Dan Tepfer et Ben Wendel en duo
Vendredi 17 janvier, le Sunset (Paris)
Dan Tepfer (piano) Ben Wendel (sax ténor, basson)
L’entente musicale de Ben Wendel et de Dan Tepfer se voit (les sourires, cette manière de dialoguer les yeux fermés) mais surtout s’entend : tout au long de cette soirée au Sunset, les deux musiciens ont négocié des changements de direction harmoniques ou rythmiques les plus abrupts avec une synchronisation parfaite, comme s’ils étaient les deux hémisphères d’un même cerveau.
Leur duo est cimenté par un amour commun de la belle mélodie, et de la belle note. Tous deux partagent un lyrisme vif et piquant, avec une volonté têtue de s’écarter des clichés et des formules toutes faites. Pour ne pas être rattrapés par leur savoir-faire, ils ont recours à un certain nombre de stratégies. La concision est l’une d’elles. On observe dans leur jeu une volonté très claire de préférer l’esquisse crayonnée aux grands à-plats de couleurs saturées. « Small constructions », le titre de leur premier CD, est à cet égard une sorte de manifeste esthétique.
Tout au long de la soirée Ben Wendel et Dan Tepfer inventent donc de discrets défis pour qu’aucune de leurs petites constructions sonores ne ressemble à une autre. Dès le premier set, on les voit échanger leurs instruments, avec un Dan Tepfer habile à faire chanter le saxophone ténor, s’autorisant même des effets de souffle, et un Ben Wendel plus emprunté au piano. Il se montrera beaucoup plus à son aise, lors du deuxième set, quand il prendra son basson pour un morceau de Nino Rota. Au basson il construit de très belles lignes de basse, avec un son aussi grave que le baryton mais plus serré, dense, avant de prendre un magnifique solo.

┄┄┄┄┄┄┄┄┄┄┄┄┄┄┄┄┄┄┄┄

Dans le passage ci-dessus, de quel instrument Ben Wendel joue-t-il au deuxième set pour un morceau de Nino Rota ? Répondez en une phrase, s'il vous plaît.

(EXTRAIT DES DONNÉES)
┄┄┄┄┄┄┄┄┄┄┄┄┄┄┄┄┄┄┄┄

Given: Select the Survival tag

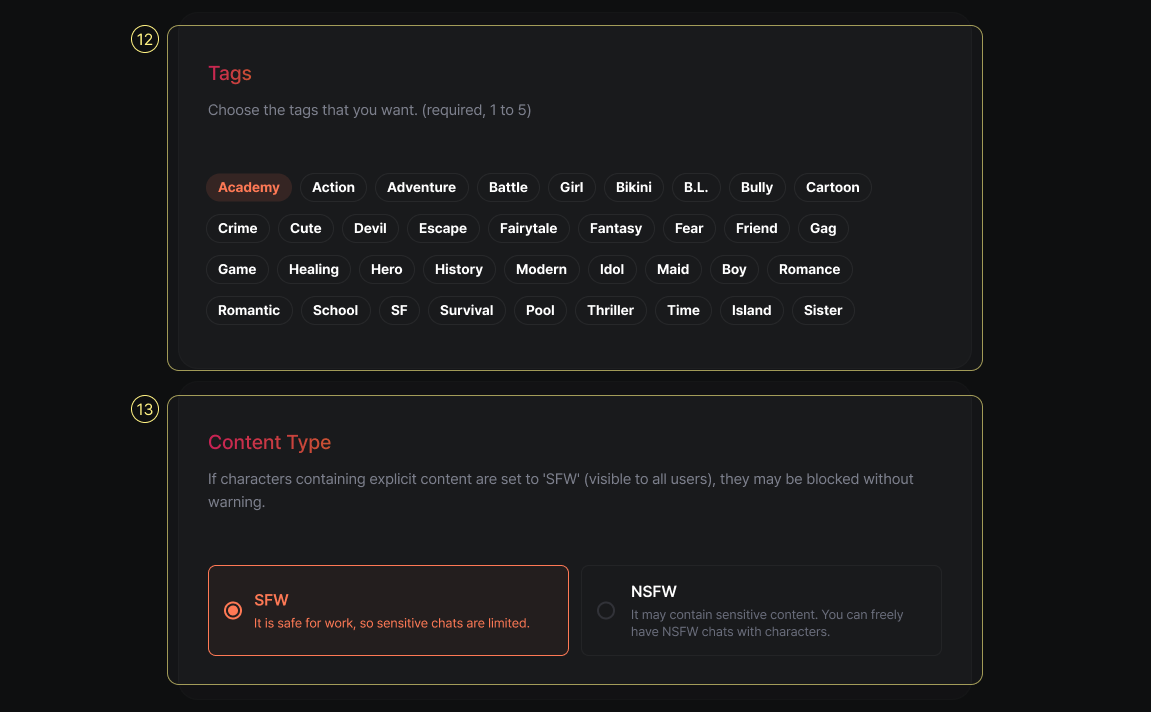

┄┄┄┄┄┄┄┄┄┄┄┄┄┄┄┄┄┄┄┄

(CORRIGÉ) Il joue du basson.